The accounting system of UCloud/Storage currently depends on CephFS. The provider performs a periodic scan of the
top-level folders, as described in the earlier section about mapping collections to paths. The size of each folder is
recorded and aggregated at the workspace level. Finally, the service notifies the orchestrator about usage. If any
charge fails, then the workspace is recorded into a table of locked accounts. A locked account is unable to perform
any operation which can increase the amount of bytes stored in the system. If an account was previously locked, and the
current usage is below the quota, then the account is removed from the locked table.
Note: This features is in development/testing.
The synchronization feature of UCloud/Storage depends on Syncthing. The provider maintains communication with one or more Syncthing instances, running in seperate containers, through the Syncthing API.
The provider also maintains two types of resources:
SyncDevice: A user’s Syncthing device ID,
SyncFolder: Folder on UCloud which should be synchronized by Syncthing,
as well as communication with a separate service, SyncMounter.
When a request to add a folder to Syncthing is received, the provider will add the SyncFolder resource and send a request to SyncMounter to bind-mount the internal path to a new location. The provider will then fetch all SyncFolder and SyncDevice resources and generate a new Syncthing configuration which will be sent to one of the Syncthing instances.
To shield the Syncthing instances from access to the rest of the filesystem, it will only receive paths to the bind-mounted location of folders.
The provider will attempt to add the SyncFolder to the Syncthing instance with the least usage (sum of the size of files in the current SyncFolders for that instance) to distribute load. A draw-back to this method is that SyncDevices for a single end-user might be added to multiple different Syncthing instances. Thus, the end-user might need to add multiple UCloud Syncthing devices to their locally running instance of Syncthing.
When a SyncFolder is removed, the provider will request the responsible Syncthing instance to update its configuration, then request SyncMounter to unmount the bind-mounted location of the folder. In some cases the SyncMounter might fail to unmount the bind-mounted folder. This can happen if the Syncthing instance does not update its configuration in time. In this case the provider will retry the request a few times, but otherwise proceed without alerting the user. In this case the folder will be unmounted the next time the SyncMounter service is restarted.

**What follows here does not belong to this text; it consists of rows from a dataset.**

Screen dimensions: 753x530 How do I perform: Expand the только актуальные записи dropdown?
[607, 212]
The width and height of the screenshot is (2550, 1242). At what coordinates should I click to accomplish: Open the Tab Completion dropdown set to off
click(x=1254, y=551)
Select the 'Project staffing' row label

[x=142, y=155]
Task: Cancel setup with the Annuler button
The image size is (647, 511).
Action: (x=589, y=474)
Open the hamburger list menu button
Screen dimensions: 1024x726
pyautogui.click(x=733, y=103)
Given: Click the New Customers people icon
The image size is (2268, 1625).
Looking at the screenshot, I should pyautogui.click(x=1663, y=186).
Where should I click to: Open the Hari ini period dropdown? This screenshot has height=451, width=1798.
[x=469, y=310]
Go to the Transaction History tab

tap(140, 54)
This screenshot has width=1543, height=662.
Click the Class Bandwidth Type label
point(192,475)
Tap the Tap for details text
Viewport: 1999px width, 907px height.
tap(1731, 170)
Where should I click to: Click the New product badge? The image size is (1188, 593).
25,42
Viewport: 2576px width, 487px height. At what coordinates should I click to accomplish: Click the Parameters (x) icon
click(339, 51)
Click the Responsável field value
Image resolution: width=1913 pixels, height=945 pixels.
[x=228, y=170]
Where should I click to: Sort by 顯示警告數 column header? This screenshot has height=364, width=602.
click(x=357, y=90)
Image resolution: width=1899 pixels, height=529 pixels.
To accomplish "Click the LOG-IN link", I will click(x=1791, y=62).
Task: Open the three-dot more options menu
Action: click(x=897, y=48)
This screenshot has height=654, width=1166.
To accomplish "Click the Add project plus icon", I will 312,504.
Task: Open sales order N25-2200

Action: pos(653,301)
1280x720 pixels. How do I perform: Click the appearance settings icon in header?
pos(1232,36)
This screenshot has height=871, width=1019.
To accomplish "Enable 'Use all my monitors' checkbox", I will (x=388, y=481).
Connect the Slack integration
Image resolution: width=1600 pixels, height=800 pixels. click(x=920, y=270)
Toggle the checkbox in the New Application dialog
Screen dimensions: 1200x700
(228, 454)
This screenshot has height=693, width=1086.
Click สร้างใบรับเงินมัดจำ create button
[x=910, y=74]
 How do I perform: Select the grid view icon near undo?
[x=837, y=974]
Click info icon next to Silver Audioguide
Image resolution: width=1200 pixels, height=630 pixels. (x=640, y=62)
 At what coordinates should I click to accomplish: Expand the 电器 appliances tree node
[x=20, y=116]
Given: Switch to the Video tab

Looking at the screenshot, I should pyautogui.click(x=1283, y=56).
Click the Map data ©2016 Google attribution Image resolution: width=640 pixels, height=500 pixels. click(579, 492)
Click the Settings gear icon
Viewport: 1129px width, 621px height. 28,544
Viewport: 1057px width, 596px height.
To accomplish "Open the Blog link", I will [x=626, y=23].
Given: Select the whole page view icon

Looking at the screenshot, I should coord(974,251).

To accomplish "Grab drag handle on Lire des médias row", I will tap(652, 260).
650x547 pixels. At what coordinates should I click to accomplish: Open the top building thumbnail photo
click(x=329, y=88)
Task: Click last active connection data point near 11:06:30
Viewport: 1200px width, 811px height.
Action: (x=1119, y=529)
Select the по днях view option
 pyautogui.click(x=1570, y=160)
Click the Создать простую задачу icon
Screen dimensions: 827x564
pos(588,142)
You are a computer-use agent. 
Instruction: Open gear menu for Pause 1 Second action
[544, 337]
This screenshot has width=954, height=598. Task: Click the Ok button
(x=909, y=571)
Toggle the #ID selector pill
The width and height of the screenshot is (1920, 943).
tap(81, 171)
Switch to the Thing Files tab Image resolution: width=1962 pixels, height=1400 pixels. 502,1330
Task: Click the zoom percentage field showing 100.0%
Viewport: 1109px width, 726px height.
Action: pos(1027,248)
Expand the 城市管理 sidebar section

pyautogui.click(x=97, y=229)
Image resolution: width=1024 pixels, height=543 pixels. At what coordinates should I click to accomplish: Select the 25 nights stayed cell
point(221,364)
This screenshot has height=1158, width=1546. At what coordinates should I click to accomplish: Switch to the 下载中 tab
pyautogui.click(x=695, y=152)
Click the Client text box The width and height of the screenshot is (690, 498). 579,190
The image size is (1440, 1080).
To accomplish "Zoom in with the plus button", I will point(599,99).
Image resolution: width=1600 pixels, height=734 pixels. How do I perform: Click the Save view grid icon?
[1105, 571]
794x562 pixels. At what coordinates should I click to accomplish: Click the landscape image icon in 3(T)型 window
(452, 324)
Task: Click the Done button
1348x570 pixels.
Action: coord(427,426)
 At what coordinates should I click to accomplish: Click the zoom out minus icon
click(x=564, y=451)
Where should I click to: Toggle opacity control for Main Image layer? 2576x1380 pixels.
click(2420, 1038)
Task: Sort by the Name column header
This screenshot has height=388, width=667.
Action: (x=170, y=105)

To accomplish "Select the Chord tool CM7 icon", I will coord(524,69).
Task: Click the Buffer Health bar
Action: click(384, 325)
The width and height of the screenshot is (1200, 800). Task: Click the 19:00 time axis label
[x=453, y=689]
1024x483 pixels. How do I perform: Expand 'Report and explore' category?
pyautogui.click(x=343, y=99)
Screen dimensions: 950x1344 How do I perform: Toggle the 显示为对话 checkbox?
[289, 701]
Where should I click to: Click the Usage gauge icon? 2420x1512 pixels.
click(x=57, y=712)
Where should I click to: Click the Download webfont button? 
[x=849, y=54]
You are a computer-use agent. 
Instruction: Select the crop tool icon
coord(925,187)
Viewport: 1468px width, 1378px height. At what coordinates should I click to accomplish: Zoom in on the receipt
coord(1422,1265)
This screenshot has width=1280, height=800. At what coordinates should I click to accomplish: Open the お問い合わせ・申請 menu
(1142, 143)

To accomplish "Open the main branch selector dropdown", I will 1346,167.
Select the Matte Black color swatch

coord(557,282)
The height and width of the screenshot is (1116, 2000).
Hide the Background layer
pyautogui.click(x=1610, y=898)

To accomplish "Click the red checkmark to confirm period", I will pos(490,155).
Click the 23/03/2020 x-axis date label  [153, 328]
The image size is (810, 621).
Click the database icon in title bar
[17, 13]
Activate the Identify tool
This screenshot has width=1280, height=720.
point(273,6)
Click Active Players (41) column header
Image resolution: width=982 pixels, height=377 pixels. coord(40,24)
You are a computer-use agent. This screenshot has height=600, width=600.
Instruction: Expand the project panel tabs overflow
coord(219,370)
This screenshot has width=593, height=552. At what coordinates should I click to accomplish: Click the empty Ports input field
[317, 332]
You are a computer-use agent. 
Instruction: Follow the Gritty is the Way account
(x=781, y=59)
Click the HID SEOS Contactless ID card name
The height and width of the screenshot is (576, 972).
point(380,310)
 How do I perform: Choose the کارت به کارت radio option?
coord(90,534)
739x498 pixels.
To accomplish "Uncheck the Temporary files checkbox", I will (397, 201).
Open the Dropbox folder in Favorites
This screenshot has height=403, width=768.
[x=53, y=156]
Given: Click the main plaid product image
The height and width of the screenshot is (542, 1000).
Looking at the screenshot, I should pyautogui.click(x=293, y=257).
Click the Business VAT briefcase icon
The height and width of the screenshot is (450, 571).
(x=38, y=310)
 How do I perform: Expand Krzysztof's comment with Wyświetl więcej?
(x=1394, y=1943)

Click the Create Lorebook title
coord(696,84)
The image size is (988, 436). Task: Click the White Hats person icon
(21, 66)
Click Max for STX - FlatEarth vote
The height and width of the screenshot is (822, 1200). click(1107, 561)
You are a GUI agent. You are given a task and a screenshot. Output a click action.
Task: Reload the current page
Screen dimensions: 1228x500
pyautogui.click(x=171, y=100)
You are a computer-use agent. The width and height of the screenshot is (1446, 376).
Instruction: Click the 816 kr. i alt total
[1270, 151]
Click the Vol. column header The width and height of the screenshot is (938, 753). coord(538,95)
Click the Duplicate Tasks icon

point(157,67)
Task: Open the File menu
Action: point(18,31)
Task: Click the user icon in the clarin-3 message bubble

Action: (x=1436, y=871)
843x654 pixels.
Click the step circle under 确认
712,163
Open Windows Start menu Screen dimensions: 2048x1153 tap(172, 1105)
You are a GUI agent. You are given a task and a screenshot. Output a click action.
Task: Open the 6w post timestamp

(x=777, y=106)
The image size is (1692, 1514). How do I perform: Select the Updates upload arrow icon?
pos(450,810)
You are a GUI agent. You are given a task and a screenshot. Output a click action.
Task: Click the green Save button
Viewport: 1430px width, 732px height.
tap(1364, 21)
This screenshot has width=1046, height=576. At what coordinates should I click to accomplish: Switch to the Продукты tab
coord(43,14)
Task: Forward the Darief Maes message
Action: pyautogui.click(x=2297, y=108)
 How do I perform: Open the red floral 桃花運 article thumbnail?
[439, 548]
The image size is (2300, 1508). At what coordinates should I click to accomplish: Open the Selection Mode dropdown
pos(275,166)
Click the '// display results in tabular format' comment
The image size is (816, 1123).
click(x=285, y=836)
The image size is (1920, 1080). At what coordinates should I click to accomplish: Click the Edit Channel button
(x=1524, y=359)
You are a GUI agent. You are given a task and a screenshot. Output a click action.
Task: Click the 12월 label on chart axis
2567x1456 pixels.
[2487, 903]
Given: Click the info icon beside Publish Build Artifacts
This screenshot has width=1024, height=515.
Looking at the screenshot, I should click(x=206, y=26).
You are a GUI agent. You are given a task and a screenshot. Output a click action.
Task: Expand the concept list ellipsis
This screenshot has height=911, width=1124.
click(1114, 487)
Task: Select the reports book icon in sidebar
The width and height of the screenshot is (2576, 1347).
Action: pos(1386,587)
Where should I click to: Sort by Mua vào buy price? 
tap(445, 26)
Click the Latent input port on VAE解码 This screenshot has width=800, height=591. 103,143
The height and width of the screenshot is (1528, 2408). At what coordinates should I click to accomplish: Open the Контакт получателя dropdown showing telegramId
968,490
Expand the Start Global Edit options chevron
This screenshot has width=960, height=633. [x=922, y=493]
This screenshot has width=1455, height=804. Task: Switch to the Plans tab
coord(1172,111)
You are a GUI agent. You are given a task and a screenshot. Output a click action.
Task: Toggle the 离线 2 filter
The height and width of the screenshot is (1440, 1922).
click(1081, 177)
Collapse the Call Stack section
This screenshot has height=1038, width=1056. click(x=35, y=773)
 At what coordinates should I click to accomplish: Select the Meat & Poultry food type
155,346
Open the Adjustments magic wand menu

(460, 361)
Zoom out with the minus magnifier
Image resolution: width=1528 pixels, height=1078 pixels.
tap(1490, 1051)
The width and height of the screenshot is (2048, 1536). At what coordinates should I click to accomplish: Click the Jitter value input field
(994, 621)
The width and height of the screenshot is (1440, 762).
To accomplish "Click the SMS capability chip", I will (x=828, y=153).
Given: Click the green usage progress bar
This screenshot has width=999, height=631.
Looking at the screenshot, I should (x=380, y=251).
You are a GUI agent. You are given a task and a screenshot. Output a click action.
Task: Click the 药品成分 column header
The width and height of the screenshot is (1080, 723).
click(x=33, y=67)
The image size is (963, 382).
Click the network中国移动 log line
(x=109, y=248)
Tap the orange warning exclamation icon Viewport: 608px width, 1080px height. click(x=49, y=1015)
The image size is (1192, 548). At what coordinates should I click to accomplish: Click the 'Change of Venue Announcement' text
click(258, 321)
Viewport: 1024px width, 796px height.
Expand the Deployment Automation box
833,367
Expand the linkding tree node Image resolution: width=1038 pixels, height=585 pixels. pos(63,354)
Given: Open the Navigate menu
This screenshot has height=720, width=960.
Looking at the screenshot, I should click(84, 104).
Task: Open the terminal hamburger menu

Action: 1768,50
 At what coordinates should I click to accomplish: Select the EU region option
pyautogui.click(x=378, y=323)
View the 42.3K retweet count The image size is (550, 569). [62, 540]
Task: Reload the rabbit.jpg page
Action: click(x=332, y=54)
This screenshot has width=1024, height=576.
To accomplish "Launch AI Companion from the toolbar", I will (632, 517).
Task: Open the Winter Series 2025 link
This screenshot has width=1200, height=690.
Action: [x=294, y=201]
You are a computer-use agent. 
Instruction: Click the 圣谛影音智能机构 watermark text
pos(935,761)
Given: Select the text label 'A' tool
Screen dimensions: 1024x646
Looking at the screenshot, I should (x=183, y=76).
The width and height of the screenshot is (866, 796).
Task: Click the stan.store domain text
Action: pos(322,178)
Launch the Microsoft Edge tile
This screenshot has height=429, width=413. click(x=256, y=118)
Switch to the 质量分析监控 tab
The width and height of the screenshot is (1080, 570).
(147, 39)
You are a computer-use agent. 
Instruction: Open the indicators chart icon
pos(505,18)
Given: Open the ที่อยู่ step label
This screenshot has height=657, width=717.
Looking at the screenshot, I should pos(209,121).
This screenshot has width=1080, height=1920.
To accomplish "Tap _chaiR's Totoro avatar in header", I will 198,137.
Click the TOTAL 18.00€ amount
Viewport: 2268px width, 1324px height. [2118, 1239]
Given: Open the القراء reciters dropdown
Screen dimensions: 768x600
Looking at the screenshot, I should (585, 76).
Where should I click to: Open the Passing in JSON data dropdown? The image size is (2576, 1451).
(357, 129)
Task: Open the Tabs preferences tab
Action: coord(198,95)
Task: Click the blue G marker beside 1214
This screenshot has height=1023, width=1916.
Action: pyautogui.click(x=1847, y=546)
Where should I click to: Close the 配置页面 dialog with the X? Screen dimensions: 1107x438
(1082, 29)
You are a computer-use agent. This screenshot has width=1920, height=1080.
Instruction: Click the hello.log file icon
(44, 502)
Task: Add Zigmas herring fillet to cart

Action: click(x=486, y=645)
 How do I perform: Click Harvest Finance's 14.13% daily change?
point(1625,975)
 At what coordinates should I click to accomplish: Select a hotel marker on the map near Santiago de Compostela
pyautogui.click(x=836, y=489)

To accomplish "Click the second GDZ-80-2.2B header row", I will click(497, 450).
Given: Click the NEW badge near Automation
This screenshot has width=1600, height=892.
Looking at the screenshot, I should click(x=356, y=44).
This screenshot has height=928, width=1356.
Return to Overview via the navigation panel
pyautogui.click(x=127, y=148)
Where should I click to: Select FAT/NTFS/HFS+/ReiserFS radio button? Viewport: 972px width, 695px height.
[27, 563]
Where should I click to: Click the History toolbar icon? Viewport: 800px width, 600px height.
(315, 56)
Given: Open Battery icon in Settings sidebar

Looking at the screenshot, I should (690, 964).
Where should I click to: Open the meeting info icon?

Adding or removing SyncFolders and SyncDevices will always result in a request to one or more Syncthing instances to overwrite their configuration, thus the configuration of a Syncthing instance is always a reflexion of a subset of the providers knowledge.
On start-up the SyncMounter service will automatically request the provider for a list of SyncFolders, mount them, and then mark itself as ready. The provider will wait for SyncMounter to respond that it is ready, before requesting all Syncthing instances to update their configuration.
When the SyncMounter process ends it will unmount all SyncFolder paths and when the provider process ends, it will request all Syncthing instances to drain/empty their configuration.
Current status: Requests to Syncthing might currently fail unexpectedly due to a problem with ktor and/or the Syncthing HTTP server. The current work-around is that the provider restricts the number of continuous requests to Syncthing by delaying requests and by retrying in case of failure. In case all retries fail, the provider will attempt to revert the changes to the database before throwing an error.